Tiene la forma de una peonza. La cara que tengo debe tener eso: la forma de una peonza en movimiento justo antes de caerse. Algunos días, en el sofá. Se me hace viento la boca y los labios se me van para arriba en un movimiento, aunque esforzado, nulo. Un pesar. Un pesar de mundo donde todas las palabras naciendo a la vez se me cruzan y no se pronuncia ninguna. Me duele un poco aquí. Lo digo por teléfono, señalándome. No te estoy viendo, Álvaro. Al otro lado del teléfono, cuando estás en un estado de crisálida babosa, no se te ve ni aunque estuvieran a un metro. Un poco aquí, repito.

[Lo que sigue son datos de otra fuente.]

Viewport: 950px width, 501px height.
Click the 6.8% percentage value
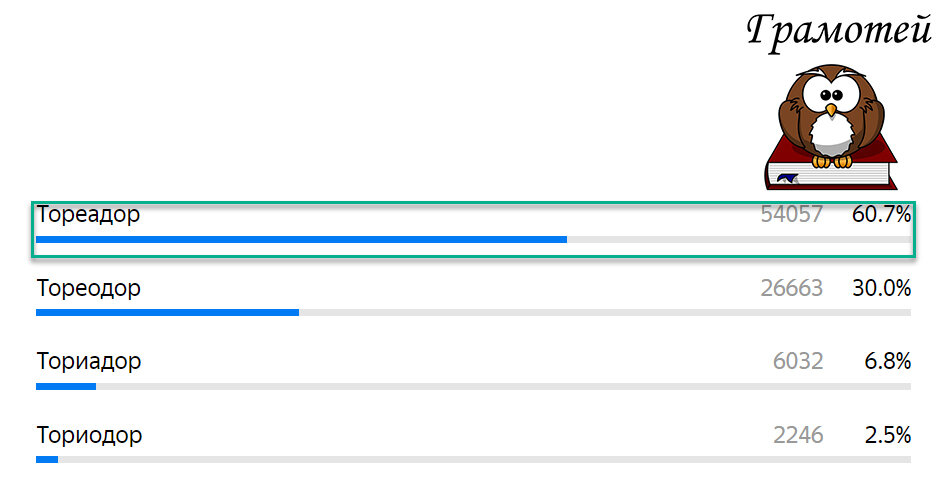[888, 362]
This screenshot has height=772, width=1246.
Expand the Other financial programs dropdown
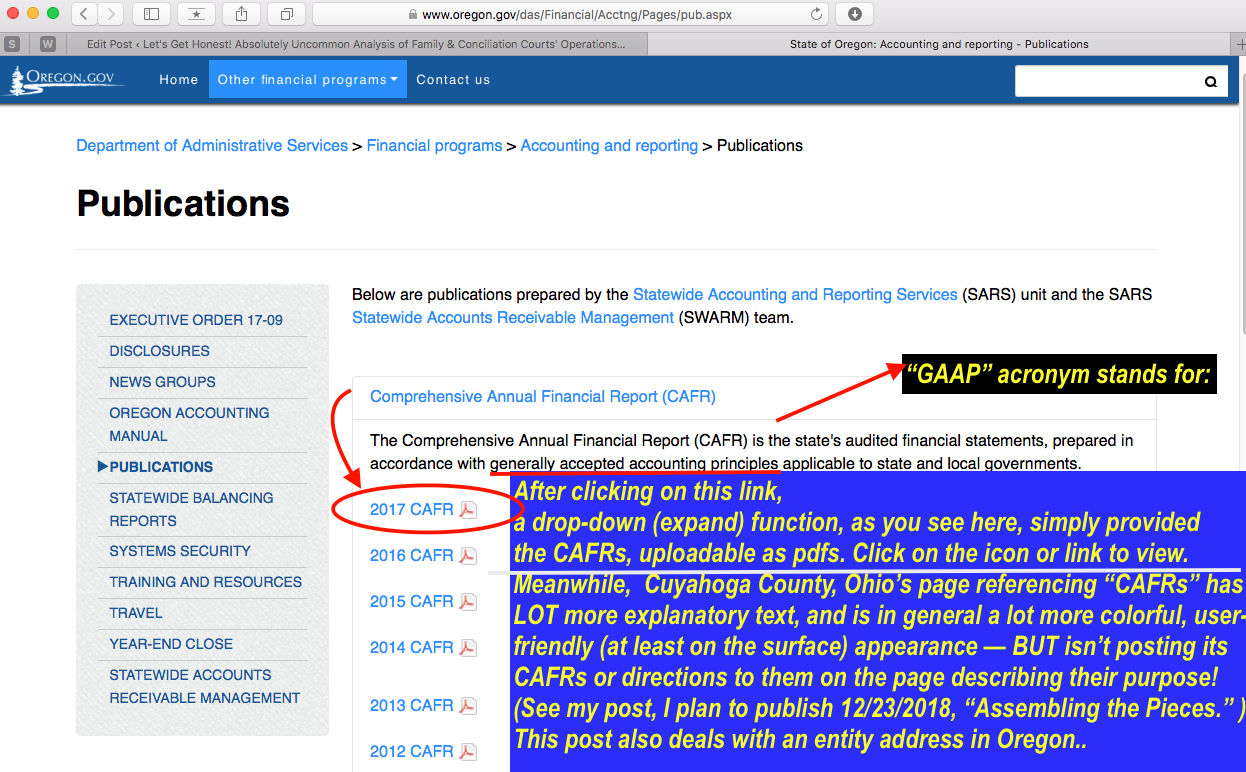click(307, 80)
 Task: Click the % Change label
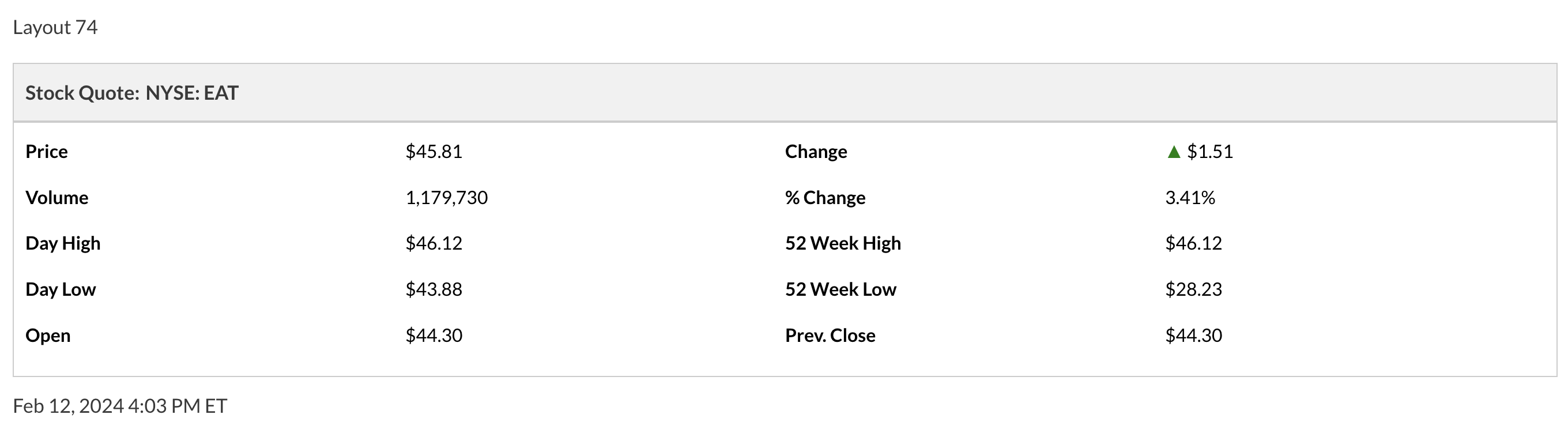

La gente de nuestra edad, entiendes, tiene ya estas cosas muy naturalizadas. De alguna manera, hemos acogido el temblor de pecho como un sismólogo curado en salud que dice: no se preocupen, no es para tanto. Le pasa a un porcentaje altísimo de la población. También hay pastillas. Me dan miedo las pastillas. Me dan miedo los médicos. Jim Henson se murió de un resfriado por miedo a ir al médico. Pero yo no puedo ser Jim Henson, no tengo brazos ahora mismo, soy un gusano en una crisálida, recuerdas. Digo todo esto al altavoz del teléfono. Lo grito en una habitación vacía. El perro se ha ido a la estufa. Hablemos de pasear por la calle. Me pongo las zapatillas, me pongo el chaquetón y bajo. Sigo sin sentir los brazos. Hace un frío de quedarse pajarito. No soy un chaval con ansiedad, soy un zoo, como puedes ver. Hay algo en la escucha, sin embargo, que acompaña.

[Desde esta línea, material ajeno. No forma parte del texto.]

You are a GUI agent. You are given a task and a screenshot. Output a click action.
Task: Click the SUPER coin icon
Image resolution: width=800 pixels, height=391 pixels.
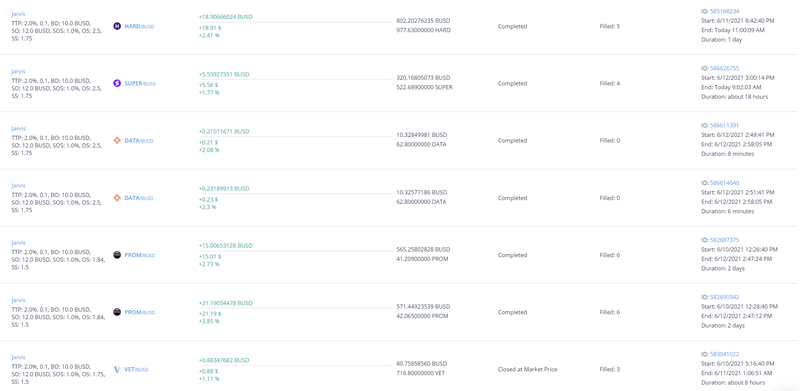[x=117, y=83]
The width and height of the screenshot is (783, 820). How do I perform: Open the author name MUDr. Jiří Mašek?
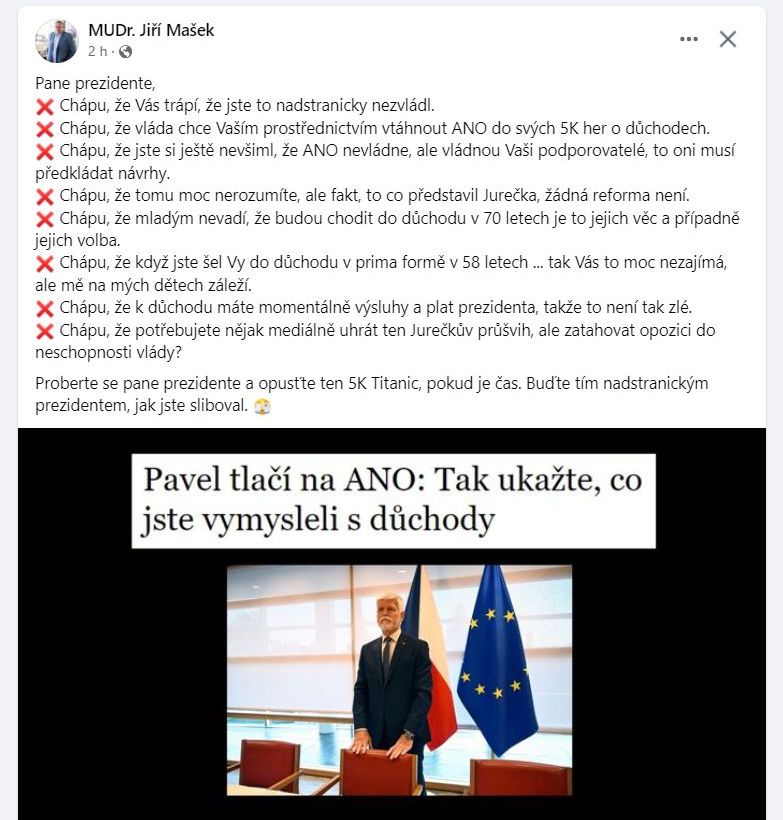click(151, 30)
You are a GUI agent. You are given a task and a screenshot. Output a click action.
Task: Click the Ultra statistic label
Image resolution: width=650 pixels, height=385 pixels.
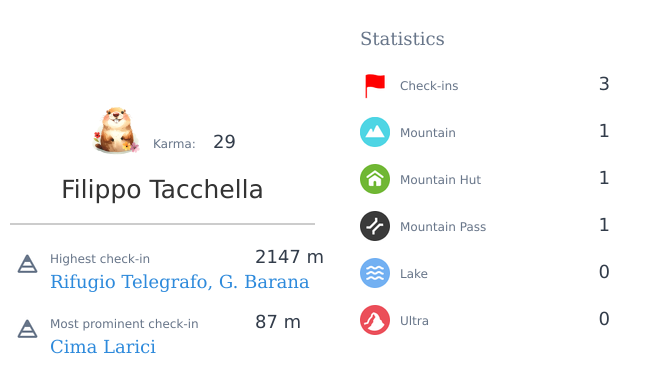[x=414, y=321]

La mayoría de las veces uno subestima esas cosas en una crisis nerviosa. No escucha, oye. Las voces se convierten en ruidos. Y piensa, muy lentamente, cree, con conciencia, pero solo son sonidos que se entrecruzan y que, milagrosamente, supongo que por una mera cuestión repetitiva del lenguaje, producen un significado: por ejemplo, “no quiero estar solo”. Es fácil entender eso. En Japón hay un ministerio de la Soledad, pero cualquiera sabe, en estos días, que la soledad tiene factores económicos.
El aislamiento igual se produce porque no tienes pasta. Al teléfono respondes: “Yo te invito”. Pero uno no quiere que le inviten. A Jim Henson le invitarían por rico y no le pesaba. A mí no tanto. El frío en la calle te desconecta la piel como se desconecta uno de su cuenta bancaria cuando tiene miedo a mirarla de frente. Uno sabe que va por épocas. Digo esto y ya no me siento gusano, sino cigarra. Una crisis nerviosa tiene también sus etapas. Me río. Para mí la última, la salida, es verbalizar y muchas veces, en consecuencia, la risa.
Dice Teodoros Kallifatides que “no todo es lengua, pero la lengua lo es todo”. Entonces, la cara de peonza se amaina. Vuelven los rasgos originales. Alguna arruga pasados los años. Algo menos de pelo. Eso ya estaba ahí antes de la ansiedad diaria. Quedan como cicatrices de cada vez que pasa esto. Un recordatorio. Como una grieta en la acera. Como un árbol que se vence. Pero no cae. Lo aguanta otro. Siempre lo aguanta otro, con sus brazos, ausentes de marioneta. Unas manos desnudas que te cogen la cara y te centran y a veces un beso, un abrazo, una distancia deseada. Hasta que la peonza se queda de frente.